![indexing](./IMG/indexing.jpg)
<span>Photo by <a href="https://unsplash.com/@jbsinger1970?utm_source=unsplash&amp;utm_medium=referral&amp;utm_content=creditCopyText">Jonathan Singer</a> on <a href="https://unsplash.com/s/photos/bookshelf?utm_source=unsplash&amp;utm_medium=referral&amp;utm_content=creditCopyText">Unsplash</a></span>

# Indexing

> Elegance is not a dispensable luxury but a factor that decides between success and failure. --_Edsger Dijkstra_

There are several ways of indexing into arrays and vectors. Some might even say "too many". A good start point is to read up on [indexing](https://help.dyalog.com/latest/#Language/Primitive%20Functions/Indexing.htm) in Dyalog's documentation. 

Crucially, elements of vectors and matrices are always scalars, but a scalar can be a boxed-up vector or matrix.
Indexing with [] or ⌷ returns the box, not the element, although if the element is a simple scalar, it's the same thing.

▸ **Written request a**: Copy out the records verbatim, starting at the line that contains "I want to click on Leitbild, so" and ending at the line that contains "Image resolution: width=1253".

▸ **Data lines**:
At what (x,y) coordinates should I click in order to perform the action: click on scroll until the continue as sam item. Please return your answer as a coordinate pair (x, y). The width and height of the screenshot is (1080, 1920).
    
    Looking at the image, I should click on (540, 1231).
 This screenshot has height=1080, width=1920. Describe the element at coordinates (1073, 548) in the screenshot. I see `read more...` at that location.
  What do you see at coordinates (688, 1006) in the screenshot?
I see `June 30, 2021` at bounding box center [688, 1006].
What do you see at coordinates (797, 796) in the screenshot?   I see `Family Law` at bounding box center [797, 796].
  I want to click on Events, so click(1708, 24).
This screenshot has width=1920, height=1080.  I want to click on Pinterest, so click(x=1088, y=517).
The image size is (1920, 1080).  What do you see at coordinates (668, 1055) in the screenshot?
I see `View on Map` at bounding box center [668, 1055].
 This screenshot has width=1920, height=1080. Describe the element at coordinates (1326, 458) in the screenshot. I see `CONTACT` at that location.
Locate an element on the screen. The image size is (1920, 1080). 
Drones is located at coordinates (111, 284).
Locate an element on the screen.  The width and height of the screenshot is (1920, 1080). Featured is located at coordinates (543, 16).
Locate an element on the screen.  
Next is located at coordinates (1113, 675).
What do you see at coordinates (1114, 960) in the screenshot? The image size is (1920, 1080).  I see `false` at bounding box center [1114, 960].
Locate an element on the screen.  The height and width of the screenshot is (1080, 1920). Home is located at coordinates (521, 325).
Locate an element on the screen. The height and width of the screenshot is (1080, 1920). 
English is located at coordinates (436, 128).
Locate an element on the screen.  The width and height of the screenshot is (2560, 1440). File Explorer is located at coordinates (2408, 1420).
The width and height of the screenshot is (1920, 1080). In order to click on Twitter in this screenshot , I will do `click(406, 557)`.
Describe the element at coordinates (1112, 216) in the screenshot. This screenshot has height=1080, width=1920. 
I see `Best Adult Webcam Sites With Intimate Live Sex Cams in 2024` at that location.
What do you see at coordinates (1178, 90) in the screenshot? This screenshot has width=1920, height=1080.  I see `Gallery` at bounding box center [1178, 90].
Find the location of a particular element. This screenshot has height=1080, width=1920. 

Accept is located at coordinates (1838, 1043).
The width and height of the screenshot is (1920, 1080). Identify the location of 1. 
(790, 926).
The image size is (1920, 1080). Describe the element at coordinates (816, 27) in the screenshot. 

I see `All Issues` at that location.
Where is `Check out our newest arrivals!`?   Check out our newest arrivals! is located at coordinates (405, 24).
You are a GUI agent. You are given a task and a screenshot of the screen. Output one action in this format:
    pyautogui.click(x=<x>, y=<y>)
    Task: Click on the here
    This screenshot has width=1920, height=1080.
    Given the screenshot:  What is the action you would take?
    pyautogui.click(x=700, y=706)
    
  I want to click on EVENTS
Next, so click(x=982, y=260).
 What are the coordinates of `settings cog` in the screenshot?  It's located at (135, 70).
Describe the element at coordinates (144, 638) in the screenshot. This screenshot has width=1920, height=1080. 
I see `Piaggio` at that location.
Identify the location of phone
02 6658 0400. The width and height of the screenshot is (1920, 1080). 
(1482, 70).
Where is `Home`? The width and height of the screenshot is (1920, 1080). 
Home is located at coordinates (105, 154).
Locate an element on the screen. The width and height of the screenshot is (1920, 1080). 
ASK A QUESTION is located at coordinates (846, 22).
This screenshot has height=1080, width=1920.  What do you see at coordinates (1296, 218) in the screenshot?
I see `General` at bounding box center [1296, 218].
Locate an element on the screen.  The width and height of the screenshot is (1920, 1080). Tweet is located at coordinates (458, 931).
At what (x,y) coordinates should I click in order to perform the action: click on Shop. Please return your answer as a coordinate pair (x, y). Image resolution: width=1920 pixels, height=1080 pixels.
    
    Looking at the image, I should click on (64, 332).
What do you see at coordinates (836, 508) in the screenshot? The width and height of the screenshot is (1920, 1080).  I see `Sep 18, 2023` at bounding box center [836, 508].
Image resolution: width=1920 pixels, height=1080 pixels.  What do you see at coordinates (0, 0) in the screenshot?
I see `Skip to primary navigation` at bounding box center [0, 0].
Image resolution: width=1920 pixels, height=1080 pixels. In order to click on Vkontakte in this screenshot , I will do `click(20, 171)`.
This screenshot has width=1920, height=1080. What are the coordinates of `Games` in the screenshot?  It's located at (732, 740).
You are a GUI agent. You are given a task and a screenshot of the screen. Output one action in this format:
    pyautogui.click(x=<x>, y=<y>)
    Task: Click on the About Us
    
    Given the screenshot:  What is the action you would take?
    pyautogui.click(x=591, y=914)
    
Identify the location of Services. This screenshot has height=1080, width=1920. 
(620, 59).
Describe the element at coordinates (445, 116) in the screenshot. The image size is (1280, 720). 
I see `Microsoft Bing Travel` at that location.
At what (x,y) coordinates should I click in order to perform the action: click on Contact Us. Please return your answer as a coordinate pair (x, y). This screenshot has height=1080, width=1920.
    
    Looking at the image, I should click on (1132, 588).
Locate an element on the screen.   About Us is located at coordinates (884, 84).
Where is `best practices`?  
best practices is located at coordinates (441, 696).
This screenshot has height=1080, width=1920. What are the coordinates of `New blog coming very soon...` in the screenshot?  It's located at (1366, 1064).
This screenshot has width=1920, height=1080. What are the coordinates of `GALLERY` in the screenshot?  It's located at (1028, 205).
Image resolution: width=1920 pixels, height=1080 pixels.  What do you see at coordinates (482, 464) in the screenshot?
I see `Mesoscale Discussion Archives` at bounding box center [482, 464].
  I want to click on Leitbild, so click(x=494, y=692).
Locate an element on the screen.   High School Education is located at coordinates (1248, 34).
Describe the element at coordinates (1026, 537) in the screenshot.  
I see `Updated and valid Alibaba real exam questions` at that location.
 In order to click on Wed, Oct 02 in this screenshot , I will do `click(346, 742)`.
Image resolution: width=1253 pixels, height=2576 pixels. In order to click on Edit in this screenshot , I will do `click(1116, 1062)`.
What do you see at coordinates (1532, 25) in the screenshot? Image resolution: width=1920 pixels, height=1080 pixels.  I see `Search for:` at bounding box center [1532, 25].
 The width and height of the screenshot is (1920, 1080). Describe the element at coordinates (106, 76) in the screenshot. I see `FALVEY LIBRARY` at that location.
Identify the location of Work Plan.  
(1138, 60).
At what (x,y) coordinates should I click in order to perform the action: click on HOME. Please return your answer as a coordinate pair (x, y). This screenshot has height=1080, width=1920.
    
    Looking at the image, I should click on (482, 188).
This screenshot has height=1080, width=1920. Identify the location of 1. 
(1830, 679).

▸ **Written request b**: List the visible text of every hyperlink in the page on indexing, leaving out the image at the top.

▸ **Exercise solution a**:
  I want to click on Leitbild, so click(x=494, y=692).
Locate an element on the screen.   High School Education is located at coordinates (1248, 34).
Describe the element at coordinates (1026, 537) in the screenshot.  
I see `Updated and valid Alibaba real exam questions` at that location.
 In order to click on Wed, Oct 02 in this screenshot , I will do `click(346, 742)`.
Image resolution: width=1253 pixels, height=2576 pixels. In order to click on Edit in this screenshot , I will do `click(1116, 1062)`.

▸ **Exercise solution b**:
- Jonathan Singer
- Unsplash
- indexing